EXERCISE INPUTS START
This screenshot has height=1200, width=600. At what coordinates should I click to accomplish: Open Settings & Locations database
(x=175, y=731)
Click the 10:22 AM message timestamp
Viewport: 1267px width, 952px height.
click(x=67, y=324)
EXERCISE INPUTS END
## [TASK OBJECTIVE]
Your answer must be the full listing, copied exactly.

## [EXERCISE SOLUTION]
This screenshot has height=1200, width=600. At what coordinates should I click to accomplish: Open Settings & Locations database
(x=175, y=731)
Click the 10:22 AM message timestamp
Viewport: 1267px width, 952px height.
click(x=67, y=324)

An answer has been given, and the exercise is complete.